Because time and money were tight, Lasseter reduced the setting to its simplest elements. The background would be plain black and there would be no camera movement. His energies would rather be focused instead on working out techniques based on classic animation principles to convey emotion. Even though the characters were faceless and wordless, Lasseter shaped such subtleties as the speed of the child's hops and the way it carried its head to convey in an instant when the child was feeling joy and when it was feeling sad. At every moment, the parent and child seemed to have a definite frame of mind. On the cinematic level, it demonstrates a simple and entertaining story, including effectively expressive individual characters. Catmull and Lasseter worked around the clock, and Lasseter even took a sleeping bag into work and slept under his desk, ready to work early the next morning.

==Release==

As soon as the lamp moved, people started going crazy. And then the ball came in, and they were going nuts. Poor Gary Rydstrom, his wonderful sound work was never heard at that screening because the crowd was just literally screaming their heads off.
— —Craig Good, reflecting on the short's debut at SIGGRAPH

Luxo Jr., alongside Flags and Waves and Beach Chair, debuted at SIGGRAPH in the Dallas Convention Center Arena, where the audience of six thousand immediately recognized the short film as a breakthrough. Before Luxo Jr. finished playing at SIGGRAPH, the crowd had already risen in applause. "Pixar's marketing department did not go out of its way to point out that none of the film, not a single frame, had been rendered on a Pixar Image Computer", wrote David Price in his book The Pixar Touch. The audience was captivated by the far more realistic look than The Adventures of André and Wally B.. More significant than its photorealism, however, was its emotional realism. "It was perhaps the first computer-animated film that enabled viewers to forget they were watching computer animation", wrote Price.

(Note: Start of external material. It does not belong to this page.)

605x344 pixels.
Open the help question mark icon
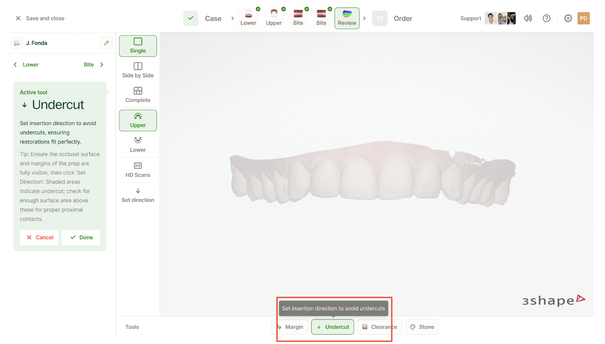(546, 18)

Afterward, Lasseter saw Jim Blinn, a longtime professional colleague, approaching him, obviously readying a question. Lasseter braced for a question about the shadowing algorithm or some other recondite technical issue that he knew equally little about. Blinn instead asked whether the big lamp was the mother or the father. Although the memories of those involved are now hazy, Lasseter elsewhere referred to the parent lamp as the father. Lasseter then realized that he had succeeded in applying the Disney touch of thought and emotion to his characters.

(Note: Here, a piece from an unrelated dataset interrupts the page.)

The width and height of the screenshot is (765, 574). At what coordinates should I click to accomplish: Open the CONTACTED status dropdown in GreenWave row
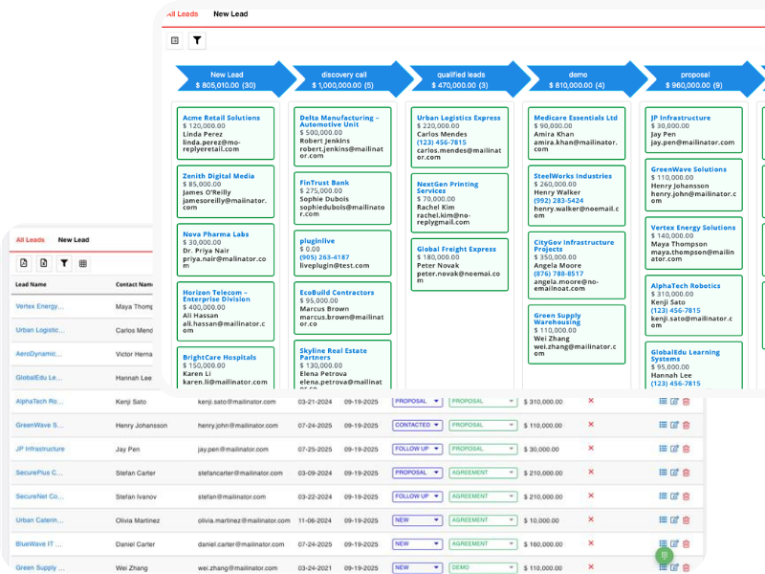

"Luxo Jr. sent shock waves through the entire industry – to all of the corners for computer and traditional animation. At that time, most traditional artists were afraid of the computer. They did not realize that the computer was merely a different tool in the artist's kit but instead perceived it as a type of automation that might endanger their jobs. Luckily, this attitude changed dramatically in the early '80s with the use of personal computers in the home. The release of our Luxo Jr. [...] reinforced this opinion turnaround within the professional community." - Edwin Catmull, Computer Animation: A Whole New World, 1998.

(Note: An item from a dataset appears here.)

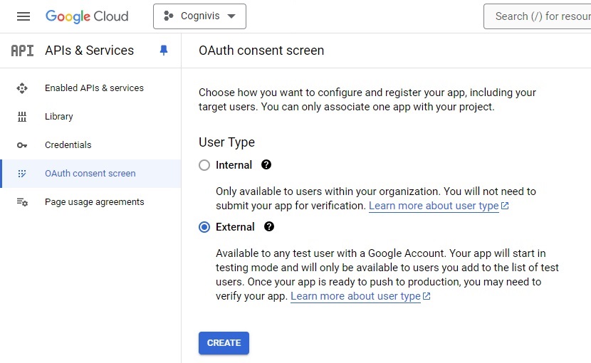Select OAuth consent screen in sidebar

point(90,174)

Luxo Jr. was nominated for the Academy Award for Best Animated Short in 1987 at the 59th Academy Awards, becoming the first CGI-animated short film to be nominated for an Academy Award. It won the Golden Nica in the "Computer Animation/Film/ VFX” category of the Ars Electronica Festival in Linz in 1987.

The short was later released in theaters with Toy Story 2 in 1999, subsequently appearing on its VHS and DVD releases in 2000. In this version, the short is preceded by the message, "In 1986 Pixar Animation Studios produced its first film. This is why we have a hopping lamp in our logo." It also saw release on home video as part of Tiny Toy Stories in 1996 and Pixar Short Films Collection, Volume 1 in 2007.